Once officials finally began to understand how concerned the citizens truly were, changes began to take place. One such change was the implementation of a fairness policy championed by ACT II. The policy deals with myriad criteria: can a school bus go easily down the road; do any handicapped live on the road; how many families are affected; what is the environmental effect?

“We don’t complain, complain, complain - we find ways to fix the problems,” said Kurtz. “We started talking to people who live on dirt roads and asked ‘What is fair criteria as to where the asphalt should go down?’”

Armed with input from the affected citizens, the group met with and educated commissioners and go their agreement before having them sign boards that said they would abide by the policy.

“This is a good example of regular people developing a guideline that rules and affects their lives,” Mullek said. “We haven’t had an action meeting where we haven’t had success. Now you can go to the county commission and they have a handbook that has all the policies in it.”

The faith of members carries them through the successes and the frustrations. Mullek, whose family has lived in the county for more than 100 years, notes that the ecumenical spirit with which they operate extends to longtime residents as much as it does to newer ones.

“We’re not just parishioners of the same church,” he said. “We are concerned about the people of Baldwin County and we are pleased that there are so many people who find the lifestyle so ideal they would move here.
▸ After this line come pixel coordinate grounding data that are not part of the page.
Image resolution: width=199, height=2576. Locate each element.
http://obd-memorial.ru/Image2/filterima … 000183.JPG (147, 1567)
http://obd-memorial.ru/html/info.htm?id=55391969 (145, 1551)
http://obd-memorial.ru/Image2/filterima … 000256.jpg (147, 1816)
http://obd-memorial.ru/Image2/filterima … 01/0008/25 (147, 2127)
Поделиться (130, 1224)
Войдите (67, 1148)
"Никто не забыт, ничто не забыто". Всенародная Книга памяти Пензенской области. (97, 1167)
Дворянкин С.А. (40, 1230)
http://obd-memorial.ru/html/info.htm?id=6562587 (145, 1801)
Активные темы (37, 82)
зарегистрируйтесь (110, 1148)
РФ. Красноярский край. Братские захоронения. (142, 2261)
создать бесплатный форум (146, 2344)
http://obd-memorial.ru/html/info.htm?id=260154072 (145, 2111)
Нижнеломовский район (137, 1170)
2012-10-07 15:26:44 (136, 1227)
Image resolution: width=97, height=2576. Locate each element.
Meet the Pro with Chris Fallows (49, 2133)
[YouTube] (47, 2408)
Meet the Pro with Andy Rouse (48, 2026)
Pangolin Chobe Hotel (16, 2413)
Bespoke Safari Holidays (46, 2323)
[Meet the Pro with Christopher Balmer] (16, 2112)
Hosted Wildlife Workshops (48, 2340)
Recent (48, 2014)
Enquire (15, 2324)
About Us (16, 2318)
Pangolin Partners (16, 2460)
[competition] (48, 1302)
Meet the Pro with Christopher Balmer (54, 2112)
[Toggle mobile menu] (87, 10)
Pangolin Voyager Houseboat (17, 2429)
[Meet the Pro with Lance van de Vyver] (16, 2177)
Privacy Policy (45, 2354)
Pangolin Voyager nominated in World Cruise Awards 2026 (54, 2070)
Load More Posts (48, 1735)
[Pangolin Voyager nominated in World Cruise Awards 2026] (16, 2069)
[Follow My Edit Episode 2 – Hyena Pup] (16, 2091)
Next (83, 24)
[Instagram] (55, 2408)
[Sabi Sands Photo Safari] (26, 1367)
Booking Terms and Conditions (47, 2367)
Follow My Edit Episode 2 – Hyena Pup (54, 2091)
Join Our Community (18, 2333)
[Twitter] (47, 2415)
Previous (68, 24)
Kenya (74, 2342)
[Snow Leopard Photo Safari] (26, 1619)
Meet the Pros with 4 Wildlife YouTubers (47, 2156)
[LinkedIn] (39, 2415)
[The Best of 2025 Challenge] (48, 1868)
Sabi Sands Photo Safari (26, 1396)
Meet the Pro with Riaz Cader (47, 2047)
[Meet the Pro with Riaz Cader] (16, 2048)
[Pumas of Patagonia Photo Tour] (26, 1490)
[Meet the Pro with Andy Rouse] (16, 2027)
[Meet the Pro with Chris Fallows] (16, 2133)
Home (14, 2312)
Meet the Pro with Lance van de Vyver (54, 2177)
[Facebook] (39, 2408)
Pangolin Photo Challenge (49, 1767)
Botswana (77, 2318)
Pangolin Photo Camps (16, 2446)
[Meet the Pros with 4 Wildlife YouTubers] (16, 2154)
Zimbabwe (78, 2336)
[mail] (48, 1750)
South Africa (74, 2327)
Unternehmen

But what about those of us who have lived here for years and call this home? There have been so many changes that I feel like some areas have been left behind.”

The institutional knowledge the core group of members holds allows them to strategize and go toe-to-toe with politicians and leaders. But even with the decades of work done by members, a large number of dirt roads still exist in the county today: 80 miles in Commission District 4 and 50 miles or less in Commission Districts 1-3. Until all the roads are paved - and all citizens have the same access - ACT II members will persist in their mission with a dogged determination to hold the feet of officials to the fire.

“By God’s strength and encouragement, I think about these people who need it and it pushes me to go on,” Hall said. “It’s just such a thing of injustice that if I’m going to do anything about it I’ll try. When you get to meet these people and see how deeply hurt they are with it, it ought to make a difference to anybody.”